Integration of the University of Alabama
The integration of the University of Alabama was a critical episode in the Civil Rights Movement, opening the University of Alabama to African-American students and faculty.
Autherine Lucy
After completing her bachelor's degree in English at Miles College in 1952, Autherine Lucy and a friend, Polly Anne Myers, determined to try to enroll in graduate school at the University of Alabama. They approached the NAACP for help in planning how to accomplish it. Thurgood Marshall, Constance Baker Motley, and Arthur Shores were assigned as their attorneys and court action began in July 1953.
On June 29, 1955, the NAACP secured a court order preventing the University from rejecting the admission applications of Lucy and her friend based upon their race. Days later, the court amended the order to apply to all other African-American students seeking admission. The Supreme Court of the United States upheld this on October 10, 1955. On February 3, 1956, Lucy enrolled as a graduate student in library science. Myers, however, had reconsidered the situation and withdrew her application.
On the third day of classes, a hostile mob assembled to prevent Lucy from attending classes. The police were called to secure her admission but, that evening, the University suspended Lucy on the grounds that it could not provide a safe environment.
Lucy and her attorneys filed suit against the University to have the suspension overturned. However, this suit was not successful and was used as a justification for her permanent expulsion. University officials claimed that Lucy had slandered the university and they could not have her as a student.

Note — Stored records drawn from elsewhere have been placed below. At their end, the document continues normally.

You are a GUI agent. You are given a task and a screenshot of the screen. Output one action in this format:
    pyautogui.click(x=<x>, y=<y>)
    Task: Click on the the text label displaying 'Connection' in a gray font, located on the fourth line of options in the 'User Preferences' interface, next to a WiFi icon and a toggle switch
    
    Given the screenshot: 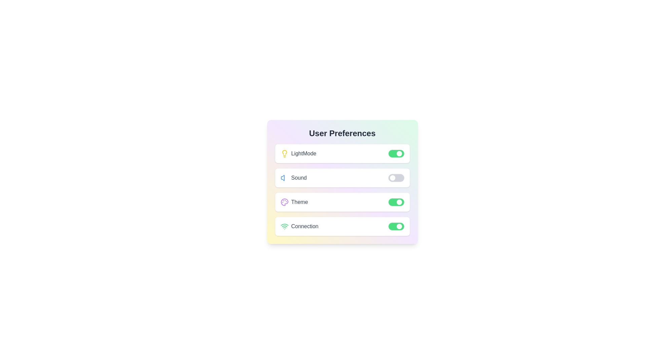 What is the action you would take?
    pyautogui.click(x=305, y=226)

The University finally overturned her expulsion in 1980, and in 1992, she completed her masters degree in elementary education.
Stand in the schoolhouse door
In 1963 Alabama A&M University student Vivian Malone, wished to transfer to the University of Alabama to study accounting. She and James Hood won permission to enroll by order of District Court Judge Hobart Grooms.

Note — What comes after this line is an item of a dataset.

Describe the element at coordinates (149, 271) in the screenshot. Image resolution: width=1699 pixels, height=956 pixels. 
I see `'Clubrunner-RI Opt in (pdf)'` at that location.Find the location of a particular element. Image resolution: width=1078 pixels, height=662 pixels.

The impending enrollment provided Wallace with an opportunity to make a symbolic "stand" to prevent integration. The standoff was orchestrated in advance through negotiations between the governor's office and the office of the Attorney General of the United States.
On June 11, 1963, Governor George Wallace made his infamous "stand in the schoolhouse door" in defiance of the federal courts. He stood in the front entrance of Foster Auditorium in an attempt to stop the enrollment of two African Americans: Vivian Malone and James Hood. When confronted by U.S. Deputy Attorney General Nicholas Katzenbach and federal marshals sent in by U.S. Attorney General Robert F. Kennedy, Wallace stepped aside.
The peaceful resolution of the standoff inspired President John Kennedy to proclaim his commitment to Civil Rights in a televised address to the nation that evening.
Hood dropped out of school after two months, but subsequently returned and, in 1997, received his PhD in philosophy. Malone persisted in her studies and became the first African American to graduate from the University. In 2000, the University rewarded her bravery with a doctorate of humane letters. Later in his life, Wallace apologized for his opposition at that time to racial integration.
Integration of Crimson Tide athletics
In 1969 newly-hired Crimson Tide basketball coach C. M. Newton recruited Wendell Hudson, the first African American athlete to accept an scholarship to the University of Alabama.
John Mitchell and Wilbur Jackson were the first African-American athletes to play for the Alabama Crimson Tide football team, beginning with the 1971 season. In 1973 Bryant offered Mitchell the job of defensive ends coach, making him the first black assistant coach in the program's history.